Recopiez intégralement l’extrait sur L’État et la révolution, sans y changer un seul mot.

_Extrait fourni:_
--------------------
[i]L’État et la révolution[/i]
Il y a à mon avis un contre-sens sur
L’État et la révolution dans le mouvement libertaire qui tient au fait qu’on n’a pas tenu compte du contexte historique.
Ce contre-sens a également été fait à propos de
la Guerre civile en France de Marx, à peu près pour les mêmes raisons.
Marx et Lénine se sont trouvés confrontés à une situation révolutionnaire (la Commune de Paris pour le premier, la révolution russe pour le second) dont le déroulement ne se passait pas du tout comme ils n’auraient pensé, qui ne concordait pas du tout aux schémas qu’ils avaient en tête.
La récupération de thèmes anarchistes contenus dans
la Guerre civile en France a été dénoncée par Bakounine lui-même. C’est un ouvrage où Marx décrit la Commune en reprenant à son compte le point de vue fédéraliste, alors qu’il haïssait le fédéralisme. L’effet de la Commune, dit Bakounine,
« …fut si formidable partout, que les marxiens eux-mêmes, dont toutes les idées avaient été renversées par cette insurrection, se virent obligés de tirer devant elle leur chapeau. Ils firent bien plus : à l’envers de la plus simple logique et de leurs sentiments véritables, ils proclamèrent que son programme et son but étaient les leurs. Ce fut un travestissement vraiment bouffon, mais forcé. Ils avaient dû le faire, sous peine de se voir débordés et abandonnés de tous, tellement la passion que cette révolution avait provoquée en tout le monde avait été puissante [Bakounine, œuvres, Champ libre, III, p. 166.]. »
--------------------
(Éléments tirés d’une source de données)
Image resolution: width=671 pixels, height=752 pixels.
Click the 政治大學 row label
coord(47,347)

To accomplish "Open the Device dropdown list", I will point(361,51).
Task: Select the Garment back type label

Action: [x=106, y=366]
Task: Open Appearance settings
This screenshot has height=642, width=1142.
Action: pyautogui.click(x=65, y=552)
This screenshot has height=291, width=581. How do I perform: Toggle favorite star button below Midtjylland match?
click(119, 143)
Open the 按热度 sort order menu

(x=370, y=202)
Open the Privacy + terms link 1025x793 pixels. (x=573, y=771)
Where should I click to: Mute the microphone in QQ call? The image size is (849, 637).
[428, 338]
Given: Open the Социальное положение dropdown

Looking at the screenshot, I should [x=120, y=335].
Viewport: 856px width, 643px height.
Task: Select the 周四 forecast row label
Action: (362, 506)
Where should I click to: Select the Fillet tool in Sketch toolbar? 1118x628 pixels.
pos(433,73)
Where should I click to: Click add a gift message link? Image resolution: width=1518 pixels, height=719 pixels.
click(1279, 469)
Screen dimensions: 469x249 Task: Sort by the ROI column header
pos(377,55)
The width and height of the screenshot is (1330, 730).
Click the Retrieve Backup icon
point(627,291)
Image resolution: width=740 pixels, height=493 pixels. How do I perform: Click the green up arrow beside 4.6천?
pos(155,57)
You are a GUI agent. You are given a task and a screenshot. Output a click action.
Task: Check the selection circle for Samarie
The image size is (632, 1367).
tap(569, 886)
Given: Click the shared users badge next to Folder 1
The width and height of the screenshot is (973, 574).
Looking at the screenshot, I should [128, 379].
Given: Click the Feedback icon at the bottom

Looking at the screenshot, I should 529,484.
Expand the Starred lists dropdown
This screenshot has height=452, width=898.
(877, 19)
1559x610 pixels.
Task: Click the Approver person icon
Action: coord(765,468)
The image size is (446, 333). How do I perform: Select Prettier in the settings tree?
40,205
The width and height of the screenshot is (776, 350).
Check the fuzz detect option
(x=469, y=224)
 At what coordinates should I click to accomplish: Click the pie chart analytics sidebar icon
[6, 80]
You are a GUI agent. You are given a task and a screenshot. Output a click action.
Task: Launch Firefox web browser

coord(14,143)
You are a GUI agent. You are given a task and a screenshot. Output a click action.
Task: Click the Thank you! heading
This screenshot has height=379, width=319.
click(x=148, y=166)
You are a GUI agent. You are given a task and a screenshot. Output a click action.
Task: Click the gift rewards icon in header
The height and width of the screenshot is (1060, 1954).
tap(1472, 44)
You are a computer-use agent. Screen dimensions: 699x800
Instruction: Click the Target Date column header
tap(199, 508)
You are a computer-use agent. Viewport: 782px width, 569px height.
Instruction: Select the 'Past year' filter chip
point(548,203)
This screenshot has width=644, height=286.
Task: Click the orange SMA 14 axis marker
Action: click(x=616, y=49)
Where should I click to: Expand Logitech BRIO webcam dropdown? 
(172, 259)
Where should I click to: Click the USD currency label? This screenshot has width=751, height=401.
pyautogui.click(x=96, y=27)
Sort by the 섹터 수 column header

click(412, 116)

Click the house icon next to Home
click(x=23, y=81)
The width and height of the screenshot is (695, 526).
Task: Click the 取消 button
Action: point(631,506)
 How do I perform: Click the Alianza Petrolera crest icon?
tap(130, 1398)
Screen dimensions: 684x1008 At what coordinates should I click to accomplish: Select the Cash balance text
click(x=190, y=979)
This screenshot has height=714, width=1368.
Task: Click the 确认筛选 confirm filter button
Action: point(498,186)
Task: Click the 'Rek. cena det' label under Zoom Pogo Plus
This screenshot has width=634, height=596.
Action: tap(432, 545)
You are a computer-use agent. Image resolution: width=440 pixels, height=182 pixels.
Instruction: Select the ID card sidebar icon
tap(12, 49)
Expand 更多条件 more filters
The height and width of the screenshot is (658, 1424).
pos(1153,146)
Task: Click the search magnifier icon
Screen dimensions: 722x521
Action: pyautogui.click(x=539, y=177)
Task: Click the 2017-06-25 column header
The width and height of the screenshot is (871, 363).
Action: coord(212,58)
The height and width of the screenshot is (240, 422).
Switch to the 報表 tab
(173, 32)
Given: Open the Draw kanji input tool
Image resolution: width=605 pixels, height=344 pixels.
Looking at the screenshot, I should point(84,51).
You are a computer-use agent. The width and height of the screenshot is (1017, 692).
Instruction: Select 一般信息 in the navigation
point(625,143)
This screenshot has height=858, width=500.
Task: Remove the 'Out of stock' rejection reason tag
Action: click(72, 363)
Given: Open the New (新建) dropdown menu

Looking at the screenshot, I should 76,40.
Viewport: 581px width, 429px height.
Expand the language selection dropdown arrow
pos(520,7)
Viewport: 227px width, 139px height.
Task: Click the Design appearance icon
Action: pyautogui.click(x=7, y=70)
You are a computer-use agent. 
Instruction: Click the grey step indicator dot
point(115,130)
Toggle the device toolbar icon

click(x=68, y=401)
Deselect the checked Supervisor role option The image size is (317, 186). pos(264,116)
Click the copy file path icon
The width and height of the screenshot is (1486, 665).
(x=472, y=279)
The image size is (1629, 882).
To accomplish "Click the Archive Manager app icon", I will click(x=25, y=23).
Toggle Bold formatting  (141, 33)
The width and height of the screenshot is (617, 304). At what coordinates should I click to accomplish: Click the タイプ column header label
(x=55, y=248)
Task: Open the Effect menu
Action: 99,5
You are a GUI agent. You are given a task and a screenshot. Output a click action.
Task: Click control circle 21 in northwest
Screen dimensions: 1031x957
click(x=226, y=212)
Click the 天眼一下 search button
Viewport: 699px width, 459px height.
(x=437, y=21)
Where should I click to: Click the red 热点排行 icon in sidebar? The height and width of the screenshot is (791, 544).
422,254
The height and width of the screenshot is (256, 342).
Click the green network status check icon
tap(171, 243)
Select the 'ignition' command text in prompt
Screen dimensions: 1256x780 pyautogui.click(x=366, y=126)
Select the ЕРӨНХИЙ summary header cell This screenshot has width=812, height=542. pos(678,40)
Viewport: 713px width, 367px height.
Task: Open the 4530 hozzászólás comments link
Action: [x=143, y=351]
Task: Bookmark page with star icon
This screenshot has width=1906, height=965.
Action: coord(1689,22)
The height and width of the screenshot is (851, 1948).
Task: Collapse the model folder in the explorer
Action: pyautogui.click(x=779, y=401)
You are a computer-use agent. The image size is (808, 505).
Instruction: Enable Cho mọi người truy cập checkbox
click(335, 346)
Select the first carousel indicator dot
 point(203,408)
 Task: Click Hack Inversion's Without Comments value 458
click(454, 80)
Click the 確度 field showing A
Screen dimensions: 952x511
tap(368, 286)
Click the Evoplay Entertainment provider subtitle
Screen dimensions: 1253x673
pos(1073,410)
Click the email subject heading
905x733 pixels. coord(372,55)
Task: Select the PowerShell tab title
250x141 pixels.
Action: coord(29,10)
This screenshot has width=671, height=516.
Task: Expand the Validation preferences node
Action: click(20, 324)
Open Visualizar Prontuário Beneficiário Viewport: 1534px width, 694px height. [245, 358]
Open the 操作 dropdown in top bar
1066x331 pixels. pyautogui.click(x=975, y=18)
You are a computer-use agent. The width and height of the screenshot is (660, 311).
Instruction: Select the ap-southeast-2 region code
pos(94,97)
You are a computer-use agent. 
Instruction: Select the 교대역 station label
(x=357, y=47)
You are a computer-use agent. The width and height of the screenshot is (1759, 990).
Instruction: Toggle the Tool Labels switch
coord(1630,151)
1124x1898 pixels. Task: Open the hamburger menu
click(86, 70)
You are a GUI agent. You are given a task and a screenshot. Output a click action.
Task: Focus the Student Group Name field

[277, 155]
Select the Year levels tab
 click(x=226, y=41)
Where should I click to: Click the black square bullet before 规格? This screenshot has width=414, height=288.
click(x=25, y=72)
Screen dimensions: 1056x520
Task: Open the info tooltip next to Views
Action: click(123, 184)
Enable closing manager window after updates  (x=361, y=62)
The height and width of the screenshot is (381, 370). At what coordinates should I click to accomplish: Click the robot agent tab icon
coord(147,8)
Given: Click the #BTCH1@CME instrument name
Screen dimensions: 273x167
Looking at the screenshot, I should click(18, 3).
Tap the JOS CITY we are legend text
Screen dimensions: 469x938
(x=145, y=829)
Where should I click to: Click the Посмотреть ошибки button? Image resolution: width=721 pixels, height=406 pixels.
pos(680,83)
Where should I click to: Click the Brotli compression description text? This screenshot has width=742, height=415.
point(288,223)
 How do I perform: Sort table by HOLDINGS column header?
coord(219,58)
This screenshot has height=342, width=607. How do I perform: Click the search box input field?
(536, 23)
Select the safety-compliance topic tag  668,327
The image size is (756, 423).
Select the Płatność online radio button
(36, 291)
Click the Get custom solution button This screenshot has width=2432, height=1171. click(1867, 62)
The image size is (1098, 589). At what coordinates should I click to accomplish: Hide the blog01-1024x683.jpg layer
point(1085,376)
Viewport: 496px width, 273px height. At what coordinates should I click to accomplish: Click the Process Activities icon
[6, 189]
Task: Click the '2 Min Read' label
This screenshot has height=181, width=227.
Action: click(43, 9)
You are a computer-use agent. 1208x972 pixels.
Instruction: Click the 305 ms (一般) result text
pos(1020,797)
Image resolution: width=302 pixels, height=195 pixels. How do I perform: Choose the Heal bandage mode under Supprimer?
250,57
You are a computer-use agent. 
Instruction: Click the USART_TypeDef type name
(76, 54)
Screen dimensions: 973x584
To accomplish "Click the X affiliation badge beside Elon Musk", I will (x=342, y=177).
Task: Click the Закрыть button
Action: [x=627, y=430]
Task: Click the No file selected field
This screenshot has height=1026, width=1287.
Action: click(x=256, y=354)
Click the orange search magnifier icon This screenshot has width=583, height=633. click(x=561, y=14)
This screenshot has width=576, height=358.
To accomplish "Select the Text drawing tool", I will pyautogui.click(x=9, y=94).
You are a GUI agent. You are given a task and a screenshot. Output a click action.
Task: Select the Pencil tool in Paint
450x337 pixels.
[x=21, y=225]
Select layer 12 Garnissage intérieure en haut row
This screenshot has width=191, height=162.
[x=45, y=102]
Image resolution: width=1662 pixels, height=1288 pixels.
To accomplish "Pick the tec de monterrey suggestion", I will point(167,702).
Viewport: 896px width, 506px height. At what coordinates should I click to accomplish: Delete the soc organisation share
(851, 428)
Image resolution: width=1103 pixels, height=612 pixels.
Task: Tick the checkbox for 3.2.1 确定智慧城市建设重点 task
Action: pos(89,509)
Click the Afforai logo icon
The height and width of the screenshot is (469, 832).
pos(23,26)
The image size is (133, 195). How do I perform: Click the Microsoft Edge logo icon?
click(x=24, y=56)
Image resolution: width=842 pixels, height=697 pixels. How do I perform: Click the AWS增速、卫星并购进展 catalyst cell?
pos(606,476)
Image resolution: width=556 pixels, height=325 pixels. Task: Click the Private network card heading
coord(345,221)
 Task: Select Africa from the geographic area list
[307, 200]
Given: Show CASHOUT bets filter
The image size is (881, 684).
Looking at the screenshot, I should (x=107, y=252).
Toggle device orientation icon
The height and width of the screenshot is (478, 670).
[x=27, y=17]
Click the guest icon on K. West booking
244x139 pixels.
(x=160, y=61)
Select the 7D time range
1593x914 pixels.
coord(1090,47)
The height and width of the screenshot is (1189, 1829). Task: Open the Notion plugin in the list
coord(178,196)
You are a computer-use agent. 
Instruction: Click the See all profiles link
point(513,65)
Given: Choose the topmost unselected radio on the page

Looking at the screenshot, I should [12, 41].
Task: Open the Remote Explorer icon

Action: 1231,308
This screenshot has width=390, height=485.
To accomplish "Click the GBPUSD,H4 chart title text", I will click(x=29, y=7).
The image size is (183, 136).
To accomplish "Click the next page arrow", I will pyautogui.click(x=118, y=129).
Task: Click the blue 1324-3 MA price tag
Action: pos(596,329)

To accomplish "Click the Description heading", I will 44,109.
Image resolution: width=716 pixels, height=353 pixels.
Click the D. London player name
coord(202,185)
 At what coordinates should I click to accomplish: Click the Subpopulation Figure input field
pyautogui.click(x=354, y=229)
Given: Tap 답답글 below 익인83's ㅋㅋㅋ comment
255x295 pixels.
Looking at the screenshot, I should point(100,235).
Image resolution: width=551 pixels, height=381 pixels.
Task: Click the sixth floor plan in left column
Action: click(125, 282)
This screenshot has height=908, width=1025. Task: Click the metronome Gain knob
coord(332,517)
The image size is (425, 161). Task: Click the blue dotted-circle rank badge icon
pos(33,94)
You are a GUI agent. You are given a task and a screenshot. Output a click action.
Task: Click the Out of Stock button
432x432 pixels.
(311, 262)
--------------------
_Corrigé:_
[i]L’État et la révolution[/i]
Il y a à mon avis un contre-sens sur
L’État et la révolution dans le mouvement libertaire qui tient au fait qu’on n’a pas tenu compte du contexte historique.
Ce contre-sens a également été fait à propos de
la Guerre civile en France de Marx, à peu près pour les mêmes raisons.
Marx et Lénine se sont trouvés confrontés à une situation révolutionnaire (la Commune de Paris pour le premier, la révolution russe pour le second) dont le déroulement ne se passait pas du tout comme ils n’auraient pensé, qui ne concordait pas du tout aux schémas qu’ils avaient en tête.
La récupération de thèmes anarchistes contenus dans
la Guerre civile en France a été dénoncée par Bakounine lui-même. C’est un ouvrage où Marx décrit la Commune en reprenant à son compte le point de vue fédéraliste, alors qu’il haïssait le fédéralisme. L’effet de la Commune, dit Bakounine,
« …fut si formidable partout, que les marxiens eux-mêmes, dont toutes les idées avaient été renversées par cette insurrection, se virent obligés de tirer devant elle leur chapeau. Ils firent bien plus : à l’envers de la plus simple logique et de leurs sentiments véritables, ils proclamèrent que son programme et son but étaient les leurs. Ce fut un travestissement vraiment bouffon, mais forcé. Ils avaient dû le faire, sous peine de se voir débordés et abandonnés de tous, tellement la passion que cette révolution avait provoquée en tout le monde avait été puissante [Bakounine, œuvres, Champ libre, III, p. 166.]. »